__TO-DO ITEM__
Please write out the entries below word for word, beginning with the line that contains "This screenshot has height=902, width=1641." and continuing through the line that contains "(138, 1330).", with both of those lines included.

__Stored data entries__

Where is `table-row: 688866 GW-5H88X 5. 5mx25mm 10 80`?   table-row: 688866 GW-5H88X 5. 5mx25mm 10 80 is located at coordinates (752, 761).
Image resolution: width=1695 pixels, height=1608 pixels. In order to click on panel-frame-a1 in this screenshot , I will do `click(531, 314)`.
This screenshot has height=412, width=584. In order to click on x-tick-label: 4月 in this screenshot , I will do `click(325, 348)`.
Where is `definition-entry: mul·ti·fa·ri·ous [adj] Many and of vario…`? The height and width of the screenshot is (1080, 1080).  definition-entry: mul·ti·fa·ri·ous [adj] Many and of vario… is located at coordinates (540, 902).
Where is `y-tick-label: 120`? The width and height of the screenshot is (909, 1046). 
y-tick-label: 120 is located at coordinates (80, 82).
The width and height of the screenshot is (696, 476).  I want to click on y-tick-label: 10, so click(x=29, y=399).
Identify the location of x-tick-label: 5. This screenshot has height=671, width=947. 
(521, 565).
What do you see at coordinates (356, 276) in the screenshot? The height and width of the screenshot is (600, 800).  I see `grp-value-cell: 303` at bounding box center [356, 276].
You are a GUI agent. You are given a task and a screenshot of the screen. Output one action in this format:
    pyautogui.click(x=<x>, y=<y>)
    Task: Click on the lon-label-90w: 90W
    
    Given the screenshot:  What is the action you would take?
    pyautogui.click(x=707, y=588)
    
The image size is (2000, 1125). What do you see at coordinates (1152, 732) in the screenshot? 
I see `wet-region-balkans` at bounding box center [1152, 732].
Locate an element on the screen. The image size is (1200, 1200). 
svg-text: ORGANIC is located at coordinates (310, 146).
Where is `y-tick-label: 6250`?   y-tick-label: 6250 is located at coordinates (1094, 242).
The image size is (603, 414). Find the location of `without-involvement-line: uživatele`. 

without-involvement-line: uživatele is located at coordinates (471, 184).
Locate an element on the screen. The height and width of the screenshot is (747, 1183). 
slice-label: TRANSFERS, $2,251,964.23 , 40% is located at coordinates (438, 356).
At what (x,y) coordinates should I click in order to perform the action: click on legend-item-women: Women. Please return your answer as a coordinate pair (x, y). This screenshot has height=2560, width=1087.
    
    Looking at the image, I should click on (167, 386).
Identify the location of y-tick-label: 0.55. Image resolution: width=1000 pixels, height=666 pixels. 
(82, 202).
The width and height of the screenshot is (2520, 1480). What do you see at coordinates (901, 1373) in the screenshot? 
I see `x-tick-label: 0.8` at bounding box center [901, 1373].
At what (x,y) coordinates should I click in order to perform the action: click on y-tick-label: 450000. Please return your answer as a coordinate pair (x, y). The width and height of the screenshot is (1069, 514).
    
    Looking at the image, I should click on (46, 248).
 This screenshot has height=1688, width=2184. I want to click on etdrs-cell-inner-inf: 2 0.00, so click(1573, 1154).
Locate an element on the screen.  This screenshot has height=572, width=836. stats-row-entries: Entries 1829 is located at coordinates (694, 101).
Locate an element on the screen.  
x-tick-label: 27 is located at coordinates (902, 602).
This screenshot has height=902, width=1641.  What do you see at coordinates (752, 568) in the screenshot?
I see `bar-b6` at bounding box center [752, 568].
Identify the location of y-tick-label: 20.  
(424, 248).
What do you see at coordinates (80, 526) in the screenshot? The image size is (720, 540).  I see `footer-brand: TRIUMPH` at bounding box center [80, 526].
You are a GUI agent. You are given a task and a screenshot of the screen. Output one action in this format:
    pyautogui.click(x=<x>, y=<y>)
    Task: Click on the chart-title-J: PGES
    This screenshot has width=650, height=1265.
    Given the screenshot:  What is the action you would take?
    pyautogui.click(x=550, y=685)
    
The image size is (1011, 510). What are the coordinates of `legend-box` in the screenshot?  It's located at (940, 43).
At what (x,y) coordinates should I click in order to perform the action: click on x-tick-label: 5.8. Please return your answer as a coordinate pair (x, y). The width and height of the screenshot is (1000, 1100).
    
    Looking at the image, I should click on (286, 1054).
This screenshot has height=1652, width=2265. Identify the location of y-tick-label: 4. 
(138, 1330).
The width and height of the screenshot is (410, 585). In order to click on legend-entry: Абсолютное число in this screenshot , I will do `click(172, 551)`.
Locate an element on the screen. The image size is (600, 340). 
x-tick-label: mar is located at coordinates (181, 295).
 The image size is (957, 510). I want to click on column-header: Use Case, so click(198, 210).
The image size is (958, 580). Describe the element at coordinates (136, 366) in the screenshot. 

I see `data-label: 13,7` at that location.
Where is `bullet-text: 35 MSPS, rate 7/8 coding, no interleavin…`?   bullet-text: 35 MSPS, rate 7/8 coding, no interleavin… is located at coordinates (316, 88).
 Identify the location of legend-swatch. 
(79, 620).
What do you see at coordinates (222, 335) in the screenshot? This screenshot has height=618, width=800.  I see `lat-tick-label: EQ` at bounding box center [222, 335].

__REPLY TO THE EXERCISE__
This screenshot has height=902, width=1641.  What do you see at coordinates (752, 568) in the screenshot?
I see `bar-b6` at bounding box center [752, 568].
Identify the location of y-tick-label: 20.  
(424, 248).
What do you see at coordinates (80, 526) in the screenshot? The image size is (720, 540).  I see `footer-brand: TRIUMPH` at bounding box center [80, 526].
You are a GUI agent. You are given a task and a screenshot of the screen. Output one action in this format:
    pyautogui.click(x=<x>, y=<y>)
    Task: Click on the chart-title-J: PGES
    This screenshot has width=650, height=1265.
    Given the screenshot:  What is the action you would take?
    pyautogui.click(x=550, y=685)
    
The image size is (1011, 510). What are the coordinates of `legend-box` in the screenshot?  It's located at (940, 43).
At what (x,y) coordinates should I click in order to perform the action: click on x-tick-label: 5.8. Please return your answer as a coordinate pair (x, y). The width and height of the screenshot is (1000, 1100).
    
    Looking at the image, I should click on (286, 1054).
This screenshot has height=1652, width=2265. Identify the location of y-tick-label: 4. 
(138, 1330).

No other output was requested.